| TASK TO CARRY OUT |
Convert the lines of every item below into a Markdown table with the columns "Row" and "Text", numbering each line in "Row" and skipping blank lines. Do not include the pictures in your answer.

•••••

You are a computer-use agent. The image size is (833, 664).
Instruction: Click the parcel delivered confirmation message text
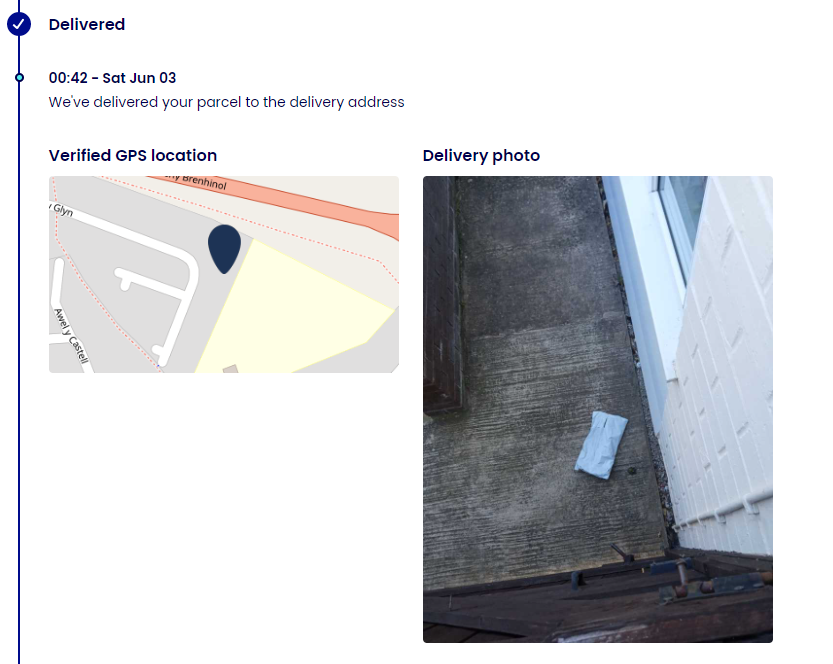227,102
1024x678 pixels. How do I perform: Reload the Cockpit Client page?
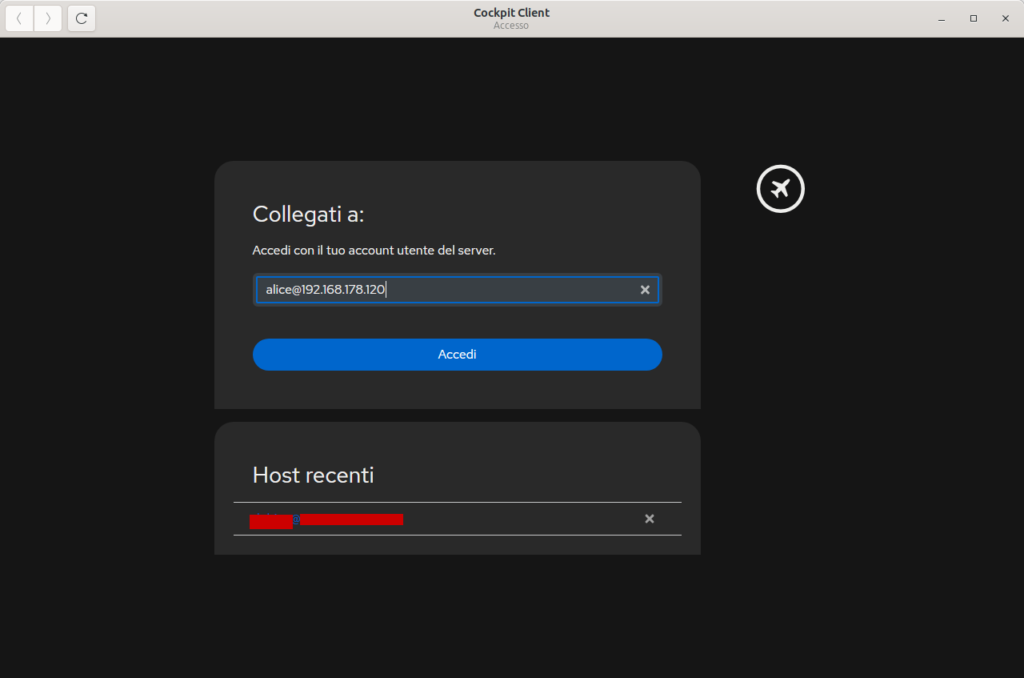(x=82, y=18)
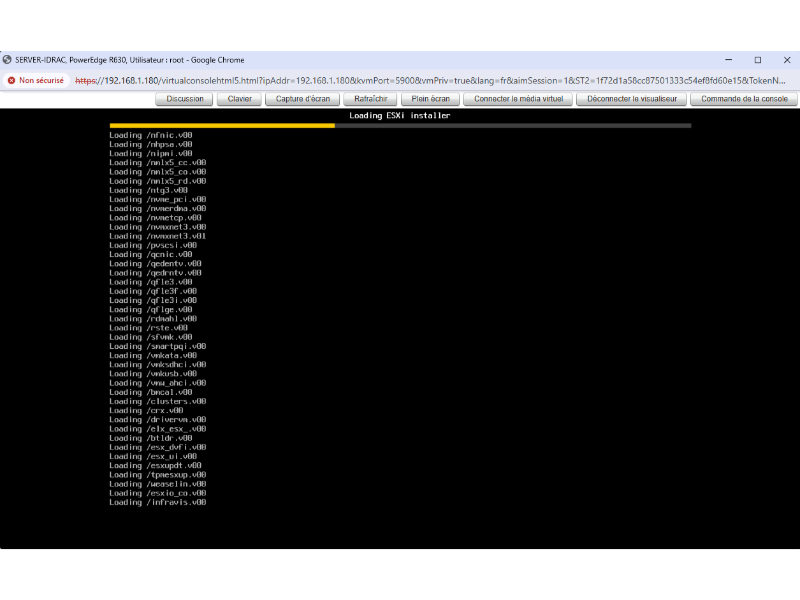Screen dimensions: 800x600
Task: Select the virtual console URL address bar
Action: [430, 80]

•••••

| EXERCISE ANSWER |
| Row | Text |
|---|---|
| 1 | You are a computer-use agent. The image size is (833, 664). |
| 2 | Instruction: Click the parcel delivered confirmation message text |
| 3 | 227,102 |
| 4 | 1024x678 pixels. How do I perform: Reload the Cockpit Client page? |
| 5 | (x=82, y=18) |
| 6 | Screen dimensions: 800x600 |
| 7 | Task: Select the virtual console URL address bar |
| 8 | Action: [430, 80] |